Saved data entries
◇ ◇ ◇ ◇ ◇
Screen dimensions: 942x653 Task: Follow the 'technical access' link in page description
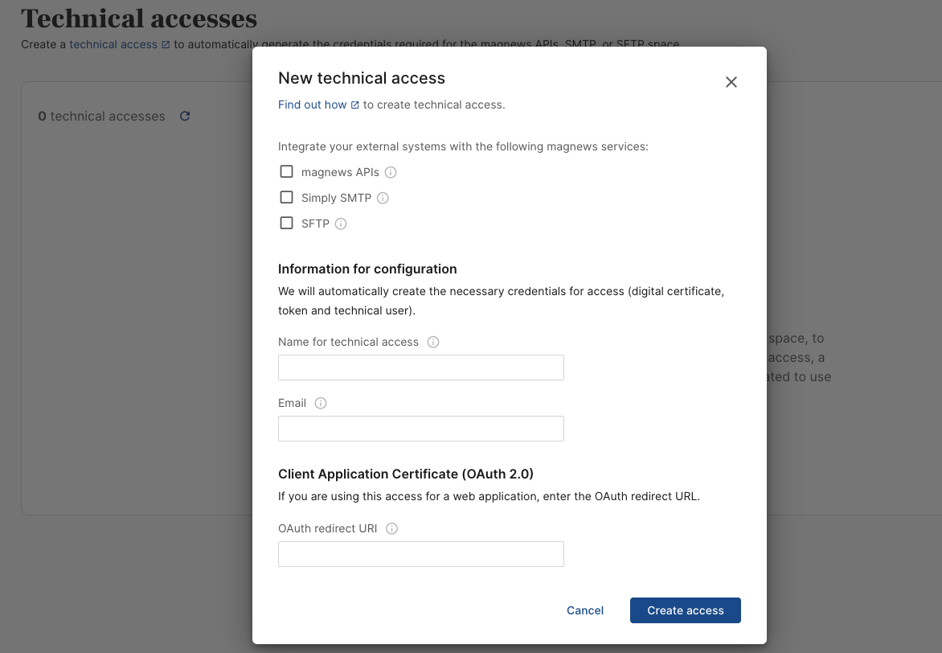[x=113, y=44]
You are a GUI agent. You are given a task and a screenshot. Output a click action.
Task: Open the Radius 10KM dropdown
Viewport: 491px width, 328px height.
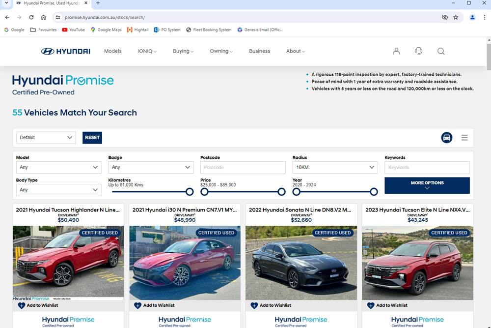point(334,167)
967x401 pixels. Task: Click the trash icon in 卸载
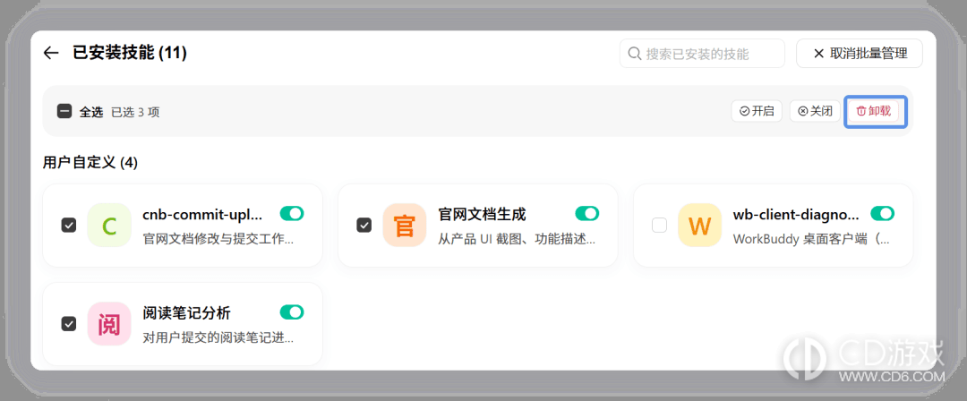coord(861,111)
◇ ◇ ◇ ◇ ◇
• [Work to complete]
Retype, without any picture, exactly the lines from the one with "You are a GUI" through the end of the entries, inclusive.

• [Solution to the exercise]
You are a GUI agent. You are given a task and a screenshot. Output a click action.
Task: Open the Radius 10KM dropdown
Viewport: 491px width, 328px height.
point(334,167)
967x401 pixels. Task: Click the trash icon in 卸载
coord(861,111)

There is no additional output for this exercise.